# TASK DETAILS
The lines from the top of the listing through the one containing "Select the Backup cloud service name" are to be retyped exactly, with no other lines.

# SUPPLIED INFORMATION

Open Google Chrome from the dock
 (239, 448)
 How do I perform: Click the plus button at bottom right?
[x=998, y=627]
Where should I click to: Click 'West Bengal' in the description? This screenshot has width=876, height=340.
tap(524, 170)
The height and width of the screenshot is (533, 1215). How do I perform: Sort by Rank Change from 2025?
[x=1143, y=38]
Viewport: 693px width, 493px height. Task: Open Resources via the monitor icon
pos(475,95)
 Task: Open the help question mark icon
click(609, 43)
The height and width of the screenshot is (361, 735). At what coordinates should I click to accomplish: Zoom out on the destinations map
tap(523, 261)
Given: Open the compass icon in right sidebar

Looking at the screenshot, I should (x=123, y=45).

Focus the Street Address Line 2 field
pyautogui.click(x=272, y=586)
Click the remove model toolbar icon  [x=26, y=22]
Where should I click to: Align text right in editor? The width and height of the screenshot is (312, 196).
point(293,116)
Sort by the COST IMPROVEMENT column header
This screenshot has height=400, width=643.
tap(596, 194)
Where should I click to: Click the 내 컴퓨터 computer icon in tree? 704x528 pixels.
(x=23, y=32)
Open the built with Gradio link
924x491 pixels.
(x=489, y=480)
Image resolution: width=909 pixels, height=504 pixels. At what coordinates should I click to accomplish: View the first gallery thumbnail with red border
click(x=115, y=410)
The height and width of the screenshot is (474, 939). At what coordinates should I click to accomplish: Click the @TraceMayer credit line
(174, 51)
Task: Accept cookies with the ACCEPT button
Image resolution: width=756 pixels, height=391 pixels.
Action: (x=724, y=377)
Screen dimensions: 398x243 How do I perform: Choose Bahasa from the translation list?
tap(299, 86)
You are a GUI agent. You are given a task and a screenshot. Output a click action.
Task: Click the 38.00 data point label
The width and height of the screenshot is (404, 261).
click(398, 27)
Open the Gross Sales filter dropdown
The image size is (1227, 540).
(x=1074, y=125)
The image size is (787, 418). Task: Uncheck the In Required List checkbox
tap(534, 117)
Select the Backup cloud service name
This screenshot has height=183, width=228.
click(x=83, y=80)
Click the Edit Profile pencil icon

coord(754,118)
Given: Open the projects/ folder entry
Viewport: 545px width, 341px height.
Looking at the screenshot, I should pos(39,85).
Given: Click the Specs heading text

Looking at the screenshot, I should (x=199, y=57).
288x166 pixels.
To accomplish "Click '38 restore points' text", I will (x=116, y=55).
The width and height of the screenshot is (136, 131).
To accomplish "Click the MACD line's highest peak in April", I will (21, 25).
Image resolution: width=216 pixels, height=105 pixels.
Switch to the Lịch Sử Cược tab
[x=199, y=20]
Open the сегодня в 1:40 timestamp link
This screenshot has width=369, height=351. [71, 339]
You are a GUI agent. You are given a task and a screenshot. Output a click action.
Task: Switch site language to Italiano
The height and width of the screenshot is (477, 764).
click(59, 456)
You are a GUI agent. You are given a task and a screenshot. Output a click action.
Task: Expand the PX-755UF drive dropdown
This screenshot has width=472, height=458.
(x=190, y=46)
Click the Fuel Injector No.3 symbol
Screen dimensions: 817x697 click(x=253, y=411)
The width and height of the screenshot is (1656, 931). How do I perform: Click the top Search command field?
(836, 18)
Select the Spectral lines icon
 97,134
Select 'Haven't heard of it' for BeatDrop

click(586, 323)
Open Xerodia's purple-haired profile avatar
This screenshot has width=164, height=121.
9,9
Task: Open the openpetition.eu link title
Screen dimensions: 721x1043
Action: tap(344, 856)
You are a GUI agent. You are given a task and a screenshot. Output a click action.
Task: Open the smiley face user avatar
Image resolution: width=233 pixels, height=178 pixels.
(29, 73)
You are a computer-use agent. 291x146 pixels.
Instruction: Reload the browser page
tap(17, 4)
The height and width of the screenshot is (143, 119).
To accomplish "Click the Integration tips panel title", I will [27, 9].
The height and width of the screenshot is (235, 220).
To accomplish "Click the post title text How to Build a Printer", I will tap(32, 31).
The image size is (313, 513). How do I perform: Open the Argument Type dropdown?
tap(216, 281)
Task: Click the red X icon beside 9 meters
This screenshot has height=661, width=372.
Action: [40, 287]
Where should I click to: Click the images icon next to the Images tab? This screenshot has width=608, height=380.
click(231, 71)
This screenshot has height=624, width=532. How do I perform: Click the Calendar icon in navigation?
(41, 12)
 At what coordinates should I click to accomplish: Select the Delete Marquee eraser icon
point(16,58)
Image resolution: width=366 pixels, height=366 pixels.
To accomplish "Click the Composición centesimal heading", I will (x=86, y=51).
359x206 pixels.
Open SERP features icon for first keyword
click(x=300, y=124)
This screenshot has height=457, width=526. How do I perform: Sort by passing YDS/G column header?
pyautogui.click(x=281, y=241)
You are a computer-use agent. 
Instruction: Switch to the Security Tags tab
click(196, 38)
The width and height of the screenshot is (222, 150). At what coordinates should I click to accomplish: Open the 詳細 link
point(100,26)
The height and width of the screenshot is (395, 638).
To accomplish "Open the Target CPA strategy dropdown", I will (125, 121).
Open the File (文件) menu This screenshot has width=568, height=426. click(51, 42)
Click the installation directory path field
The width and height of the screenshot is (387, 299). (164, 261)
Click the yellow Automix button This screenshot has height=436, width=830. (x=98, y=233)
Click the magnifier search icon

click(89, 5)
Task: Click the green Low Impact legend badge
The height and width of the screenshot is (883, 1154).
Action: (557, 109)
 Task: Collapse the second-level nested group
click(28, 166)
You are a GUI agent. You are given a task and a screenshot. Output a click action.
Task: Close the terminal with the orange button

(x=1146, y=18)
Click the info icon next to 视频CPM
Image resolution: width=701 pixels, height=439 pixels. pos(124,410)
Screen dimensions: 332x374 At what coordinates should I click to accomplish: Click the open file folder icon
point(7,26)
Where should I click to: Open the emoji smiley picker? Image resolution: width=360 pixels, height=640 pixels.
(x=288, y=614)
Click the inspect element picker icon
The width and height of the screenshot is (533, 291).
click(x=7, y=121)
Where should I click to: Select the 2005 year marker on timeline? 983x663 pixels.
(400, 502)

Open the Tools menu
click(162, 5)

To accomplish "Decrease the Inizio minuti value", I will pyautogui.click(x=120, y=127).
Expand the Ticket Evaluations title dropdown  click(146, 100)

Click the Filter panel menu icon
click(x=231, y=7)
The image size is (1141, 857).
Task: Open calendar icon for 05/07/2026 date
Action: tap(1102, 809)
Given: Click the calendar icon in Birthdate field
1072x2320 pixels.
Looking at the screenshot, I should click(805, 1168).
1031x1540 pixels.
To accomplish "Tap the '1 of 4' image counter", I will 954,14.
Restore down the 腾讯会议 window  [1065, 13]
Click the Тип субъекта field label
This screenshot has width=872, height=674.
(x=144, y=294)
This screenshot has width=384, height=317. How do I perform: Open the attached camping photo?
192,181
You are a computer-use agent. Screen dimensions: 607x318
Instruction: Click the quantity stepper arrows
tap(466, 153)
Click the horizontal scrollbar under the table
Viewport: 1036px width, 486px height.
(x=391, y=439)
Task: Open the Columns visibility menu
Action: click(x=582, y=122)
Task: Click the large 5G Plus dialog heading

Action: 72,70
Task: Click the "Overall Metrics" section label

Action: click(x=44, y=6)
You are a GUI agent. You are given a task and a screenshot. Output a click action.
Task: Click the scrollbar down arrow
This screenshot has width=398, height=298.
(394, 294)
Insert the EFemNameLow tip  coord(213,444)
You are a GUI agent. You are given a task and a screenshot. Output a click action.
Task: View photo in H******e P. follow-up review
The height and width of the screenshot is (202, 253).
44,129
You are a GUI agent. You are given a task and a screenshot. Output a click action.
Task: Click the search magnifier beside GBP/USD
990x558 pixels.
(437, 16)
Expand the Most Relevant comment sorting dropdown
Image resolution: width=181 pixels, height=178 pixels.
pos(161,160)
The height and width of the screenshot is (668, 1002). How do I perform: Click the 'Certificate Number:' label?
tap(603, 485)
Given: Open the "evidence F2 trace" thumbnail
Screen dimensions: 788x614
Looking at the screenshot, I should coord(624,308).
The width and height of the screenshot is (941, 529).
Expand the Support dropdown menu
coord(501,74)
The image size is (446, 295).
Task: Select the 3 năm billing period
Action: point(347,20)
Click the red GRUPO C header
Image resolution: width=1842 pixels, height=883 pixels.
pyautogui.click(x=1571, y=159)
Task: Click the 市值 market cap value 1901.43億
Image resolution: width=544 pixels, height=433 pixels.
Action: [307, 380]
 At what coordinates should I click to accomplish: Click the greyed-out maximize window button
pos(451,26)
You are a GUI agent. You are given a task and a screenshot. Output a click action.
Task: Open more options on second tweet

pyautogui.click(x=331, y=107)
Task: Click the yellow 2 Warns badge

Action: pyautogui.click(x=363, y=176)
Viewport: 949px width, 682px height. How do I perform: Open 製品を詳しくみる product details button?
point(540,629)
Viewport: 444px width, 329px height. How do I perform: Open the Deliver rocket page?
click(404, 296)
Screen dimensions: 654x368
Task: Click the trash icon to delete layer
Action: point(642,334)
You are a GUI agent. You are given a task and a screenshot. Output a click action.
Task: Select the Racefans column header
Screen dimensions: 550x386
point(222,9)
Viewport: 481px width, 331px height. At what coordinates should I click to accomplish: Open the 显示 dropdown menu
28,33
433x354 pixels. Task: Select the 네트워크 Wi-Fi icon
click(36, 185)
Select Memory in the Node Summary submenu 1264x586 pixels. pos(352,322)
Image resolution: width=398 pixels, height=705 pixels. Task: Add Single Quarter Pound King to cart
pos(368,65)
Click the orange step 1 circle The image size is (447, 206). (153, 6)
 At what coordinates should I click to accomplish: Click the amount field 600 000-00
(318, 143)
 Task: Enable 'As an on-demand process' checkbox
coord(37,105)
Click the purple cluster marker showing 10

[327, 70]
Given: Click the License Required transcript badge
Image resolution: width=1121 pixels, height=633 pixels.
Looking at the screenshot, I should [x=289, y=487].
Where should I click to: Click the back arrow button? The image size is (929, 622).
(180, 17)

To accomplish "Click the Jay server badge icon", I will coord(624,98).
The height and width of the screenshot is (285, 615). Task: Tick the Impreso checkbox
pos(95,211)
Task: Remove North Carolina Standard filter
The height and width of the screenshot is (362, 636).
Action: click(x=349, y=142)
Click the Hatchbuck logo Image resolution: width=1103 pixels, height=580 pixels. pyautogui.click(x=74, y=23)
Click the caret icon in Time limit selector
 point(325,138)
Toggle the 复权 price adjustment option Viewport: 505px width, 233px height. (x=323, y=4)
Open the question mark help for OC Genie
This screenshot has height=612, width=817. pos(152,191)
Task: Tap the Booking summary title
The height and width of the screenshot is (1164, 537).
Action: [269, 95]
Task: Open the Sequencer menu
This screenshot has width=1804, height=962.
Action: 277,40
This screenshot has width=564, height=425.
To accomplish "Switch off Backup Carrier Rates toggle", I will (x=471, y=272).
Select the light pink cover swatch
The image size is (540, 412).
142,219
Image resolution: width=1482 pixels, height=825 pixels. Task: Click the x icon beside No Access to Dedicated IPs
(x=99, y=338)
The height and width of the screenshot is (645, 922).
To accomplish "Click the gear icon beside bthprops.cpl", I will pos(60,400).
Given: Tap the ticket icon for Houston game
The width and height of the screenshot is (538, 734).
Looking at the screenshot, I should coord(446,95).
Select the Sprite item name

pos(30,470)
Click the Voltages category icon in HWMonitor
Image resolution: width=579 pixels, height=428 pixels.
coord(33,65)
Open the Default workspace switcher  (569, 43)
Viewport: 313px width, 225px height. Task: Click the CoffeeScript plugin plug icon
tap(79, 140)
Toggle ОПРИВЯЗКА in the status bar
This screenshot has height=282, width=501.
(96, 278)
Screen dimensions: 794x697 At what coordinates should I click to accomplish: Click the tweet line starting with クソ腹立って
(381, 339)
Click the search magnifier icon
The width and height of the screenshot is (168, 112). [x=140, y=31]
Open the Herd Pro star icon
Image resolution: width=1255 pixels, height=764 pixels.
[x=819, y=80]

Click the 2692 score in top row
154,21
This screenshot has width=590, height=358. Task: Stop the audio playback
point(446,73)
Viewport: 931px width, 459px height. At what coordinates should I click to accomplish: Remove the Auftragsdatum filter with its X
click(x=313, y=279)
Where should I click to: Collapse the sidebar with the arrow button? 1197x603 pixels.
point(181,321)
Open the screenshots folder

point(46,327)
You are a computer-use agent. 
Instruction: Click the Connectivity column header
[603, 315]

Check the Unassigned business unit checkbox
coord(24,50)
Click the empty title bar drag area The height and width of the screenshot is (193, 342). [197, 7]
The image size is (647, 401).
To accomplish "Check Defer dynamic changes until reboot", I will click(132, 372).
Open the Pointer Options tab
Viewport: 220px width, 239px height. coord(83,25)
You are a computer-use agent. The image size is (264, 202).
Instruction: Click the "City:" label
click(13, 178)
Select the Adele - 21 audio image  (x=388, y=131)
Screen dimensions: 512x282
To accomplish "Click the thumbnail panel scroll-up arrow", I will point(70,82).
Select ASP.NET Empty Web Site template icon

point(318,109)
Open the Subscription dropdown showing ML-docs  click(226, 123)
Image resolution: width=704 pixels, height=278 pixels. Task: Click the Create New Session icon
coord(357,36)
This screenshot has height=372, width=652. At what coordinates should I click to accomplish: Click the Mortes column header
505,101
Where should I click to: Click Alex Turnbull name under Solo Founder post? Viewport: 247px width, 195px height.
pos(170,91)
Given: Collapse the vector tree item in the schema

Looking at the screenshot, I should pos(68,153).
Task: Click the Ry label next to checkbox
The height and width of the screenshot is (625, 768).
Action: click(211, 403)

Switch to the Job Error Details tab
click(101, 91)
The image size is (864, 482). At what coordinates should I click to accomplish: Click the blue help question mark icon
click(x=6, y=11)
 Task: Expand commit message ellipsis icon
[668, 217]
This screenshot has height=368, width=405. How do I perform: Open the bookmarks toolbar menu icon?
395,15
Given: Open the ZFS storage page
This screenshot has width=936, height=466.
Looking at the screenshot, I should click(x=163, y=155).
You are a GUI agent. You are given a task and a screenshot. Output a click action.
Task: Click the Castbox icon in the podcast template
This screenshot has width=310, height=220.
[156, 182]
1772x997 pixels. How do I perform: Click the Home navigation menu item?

# ANSWER
Open Google Chrome from the dock
 (239, 448)
 How do I perform: Click the plus button at bottom right?
[x=998, y=627]
Where should I click to: Click 'West Bengal' in the description? This screenshot has width=876, height=340.
tap(524, 170)
The height and width of the screenshot is (533, 1215). How do I perform: Sort by Rank Change from 2025?
[x=1143, y=38]
Viewport: 693px width, 493px height. Task: Open Resources via the monitor icon
pos(475,95)
 Task: Open the help question mark icon
click(609, 43)
The height and width of the screenshot is (361, 735). At what coordinates should I click to accomplish: Zoom out on the destinations map
tap(523, 261)
Given: Open the compass icon in right sidebar

Looking at the screenshot, I should (x=123, y=45).

Focus the Street Address Line 2 field
pyautogui.click(x=272, y=586)
Click the remove model toolbar icon  [x=26, y=22]
Where should I click to: Align text right in editor? The width and height of the screenshot is (312, 196).
point(293,116)
Sort by the COST IMPROVEMENT column header
This screenshot has height=400, width=643.
tap(596, 194)
Where should I click to: Click the 내 컴퓨터 computer icon in tree? 704x528 pixels.
(x=23, y=32)
Open the built with Gradio link
924x491 pixels.
(x=489, y=480)
Image resolution: width=909 pixels, height=504 pixels. At what coordinates should I click to accomplish: View the first gallery thumbnail with red border
click(x=115, y=410)
The height and width of the screenshot is (474, 939). At what coordinates should I click to accomplish: Click the @TraceMayer credit line
(174, 51)
Task: Accept cookies with the ACCEPT button
Image resolution: width=756 pixels, height=391 pixels.
Action: (x=724, y=377)
Screen dimensions: 398x243 How do I perform: Choose Bahasa from the translation list?
tap(299, 86)
You are a GUI agent. You are given a task and a screenshot. Output a click action.
Task: Click the 38.00 data point label
The width and height of the screenshot is (404, 261).
click(398, 27)
Open the Gross Sales filter dropdown
The image size is (1227, 540).
(x=1074, y=125)
The image size is (787, 418). Task: Uncheck the In Required List checkbox
tap(534, 117)
Select the Backup cloud service name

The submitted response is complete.